--- Supplied passage ---
Metadata-Version: 2.1
Name: python_ramda
Version: 0.7.0
Summary: A small clone of ramda
Home-page: https://github.com/zydmayday/python_ramda
Author-email: zydmayday@gmail.com
License: UNKNOWN
Keywords: functional programming,ramda
Platform: UNKNOWN
Classifier: License :: OSI Approved :: MIT License
Classifier: Intended Audience :: Developers
Classifier: Programming Language :: Python
Classifier: Programming Language :: Python :: 3.6
Classifier: Programming Language :: Python :: 3.7
Classifier: Programming Language :: Python :: 3.8
Classifier: Programming Language :: Python :: 3.9
Classifier: Programming Language :: Python :: 3.10
Description-Content-Type: text/markdown
License-File: LICENSE

# python_ramda

This is a repo try to copy <https://github.com/ramda/ramda> in python.
---
▸ The exercise:
Write the next part of the python_ramda package description, picking up after its last line. The data after this point comes from a separate source.
--- Dataset section ---
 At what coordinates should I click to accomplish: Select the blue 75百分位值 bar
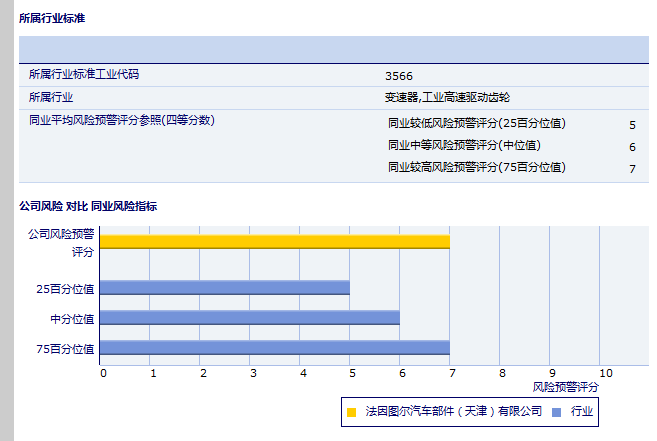274,348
---
▸ Task response:
[![linting: pylint](https://img.shields.io/badge/linting-pylint-yellowgreen)](https://github.com/PyCQA/pylint)
![PyPI version](https://badge.fury.io/py/python-ramda.svg)
![Python Versions](https://img.shields.io/pypi/pyversions/python-ramda.svg)
[![codecov](https://codecov.io/gh/zydmayday/python_ramda/branch/main/graph/badge.svg?token=2AHXPONAYV)](https://codecov.io/gh/zydmayday/python_ramda)

## install

For whom wants to use this package.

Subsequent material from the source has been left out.